The chopper descended and described a perfect circle around the Navy ship until clamshell doors opened aft of the two round hillocks of the superstructure. Three ramps folded outward, creating a triangular platform. The chopper was given permission to hover but not to touch down. It dropped a cable to the deck plates to ground its considerable buildup of static electricity. An eerie glow around the rotors and blades slowly diminished in the dry night air.
Grange led his BuDark team to the hatch and they jumped to the platform, ducking in the downdraft. As the helicopter departed, they were met by the executive officer and escorted down a flight of stairs.
‘Welcome to the Heinlein ,’ the exec greeted them as the noise diminished below a deafening roar. ‘I’m Lieutenant Commander Stengler. Our skipper is Commander Peter Periglas.’ Following Stengler, they crossed a lofty hangar beside and beneath dozens of self-guided UAVs stacked in tiers and hung from the bulkheads, wings folded like huge sleeping albatrosses. There were a lot of gaps. Many of the Heinlein ’s birds were already soaring above the desert and the cities of the Hijaz.

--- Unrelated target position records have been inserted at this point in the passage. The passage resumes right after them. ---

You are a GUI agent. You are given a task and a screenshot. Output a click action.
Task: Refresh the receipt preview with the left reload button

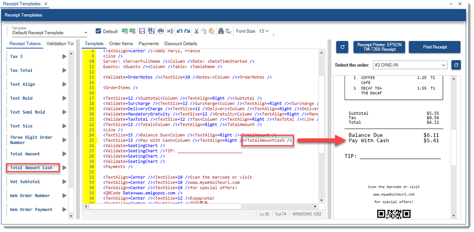point(342,47)
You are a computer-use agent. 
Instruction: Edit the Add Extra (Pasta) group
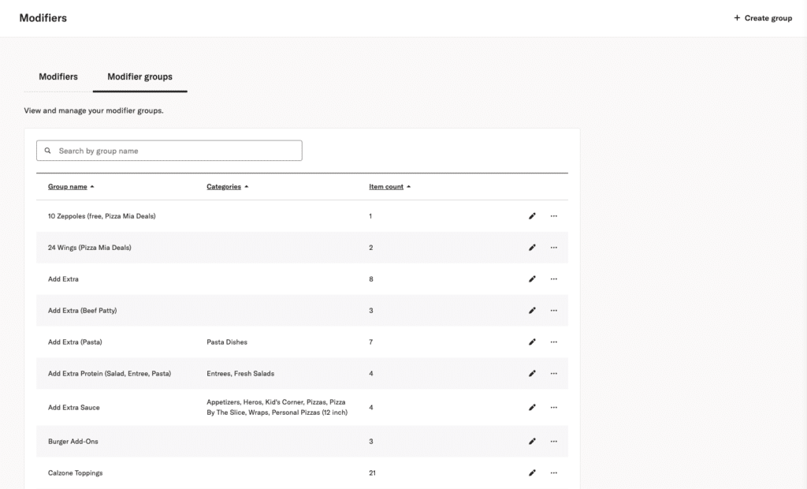point(532,342)
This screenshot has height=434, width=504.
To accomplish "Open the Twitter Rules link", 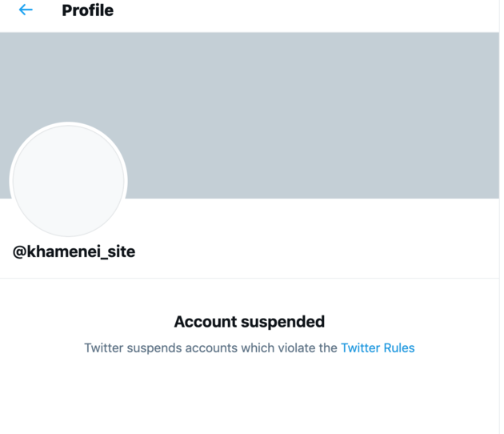I will coord(378,348).
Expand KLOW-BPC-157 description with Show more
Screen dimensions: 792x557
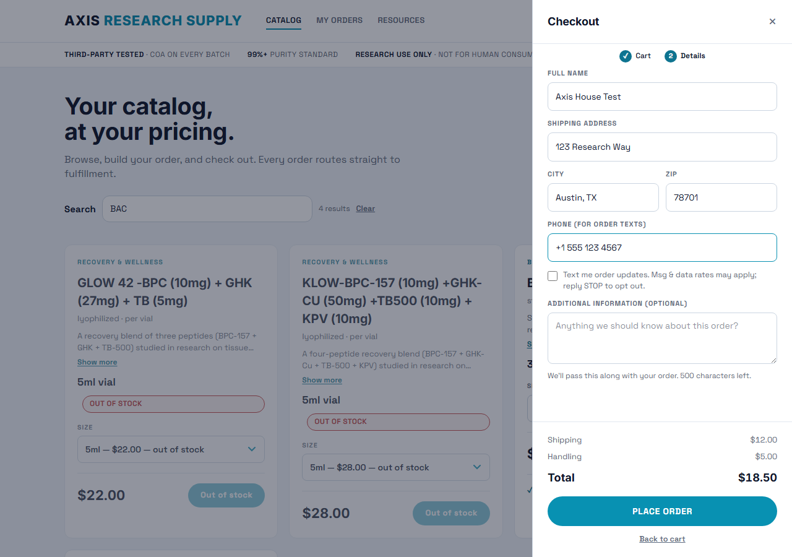click(322, 381)
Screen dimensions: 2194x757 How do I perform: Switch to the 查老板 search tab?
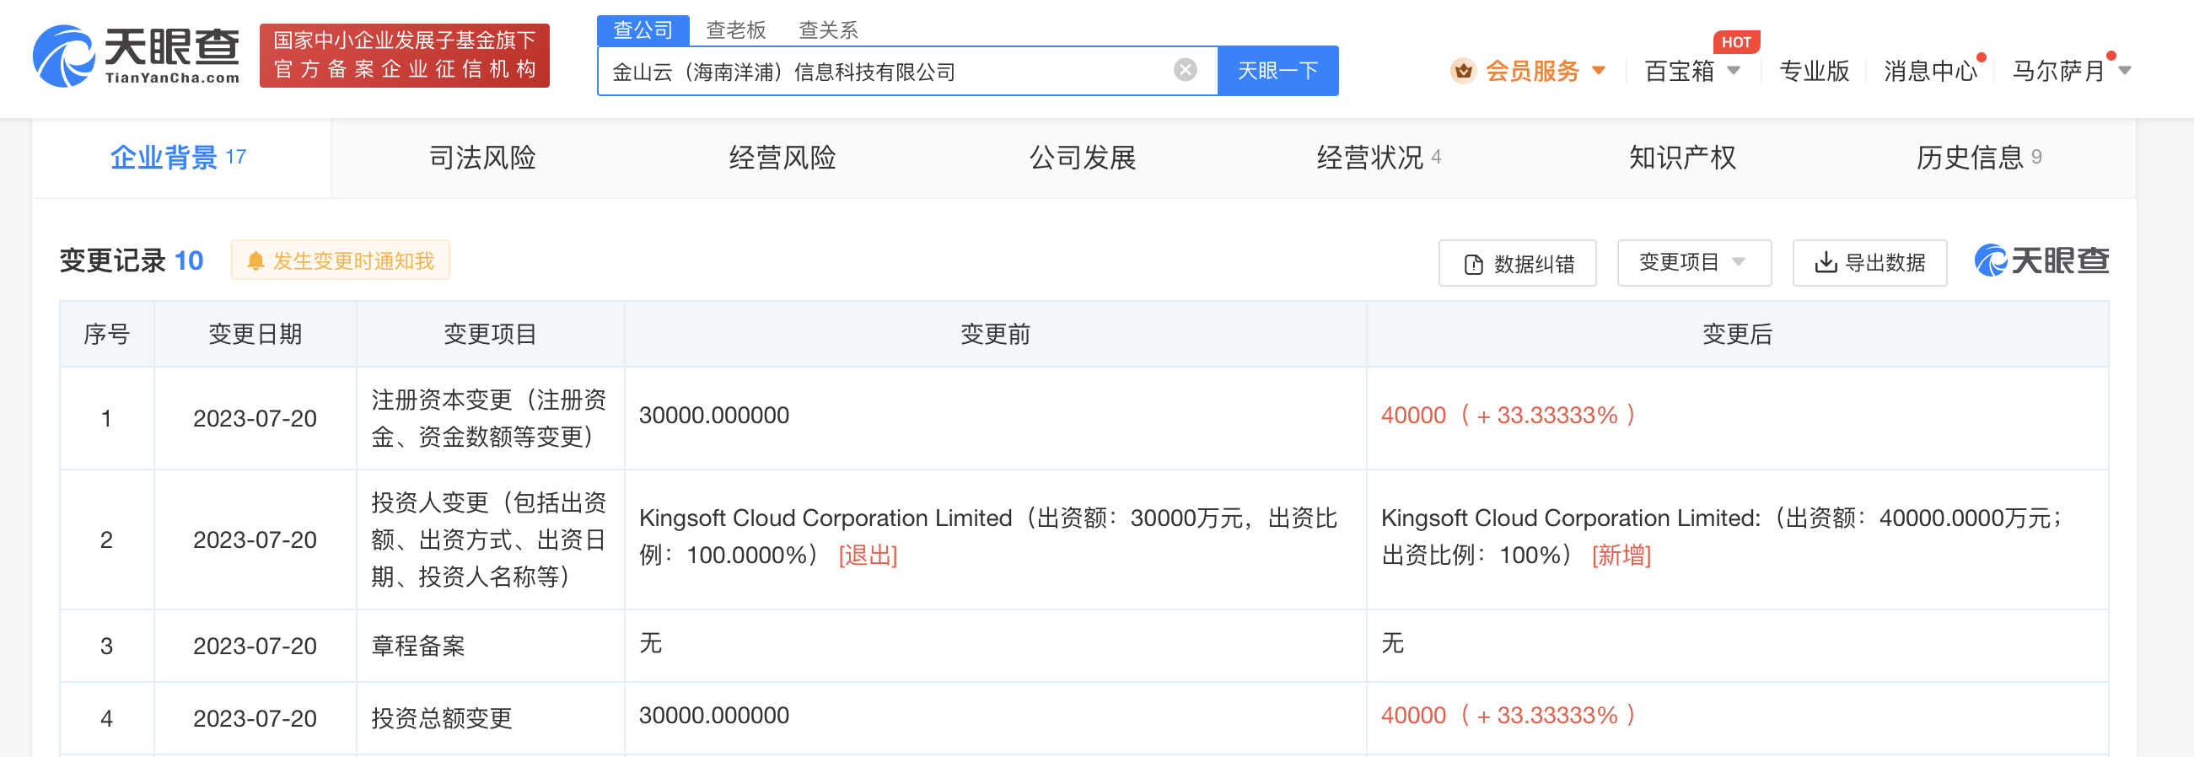tap(736, 30)
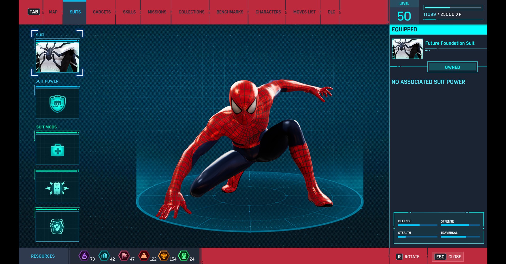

The platform folded, the clamshells closed. Stengler guided them down narrow corridors and more steps to a ready room opposite the Tactical Surveillance Center-what would have once been called the Combat Information Center. ‘Heads are down the hall and to the right, as well as two staterooms. Do not turn left, or you will be met by some of our fine Marines, and they have no sense of humor. Our ship is small and tidy but our food is excellent. We will be serving an early breakfast at 0700 GMT, to which you are all invited. In the meantime, we’ve received a secure recorded briefing from Washington which I am instructed is for your eyes only. After you avail yourselves of our facilities, make yourselves comfortable and we will pipe that briefing into the ready room ASAP.’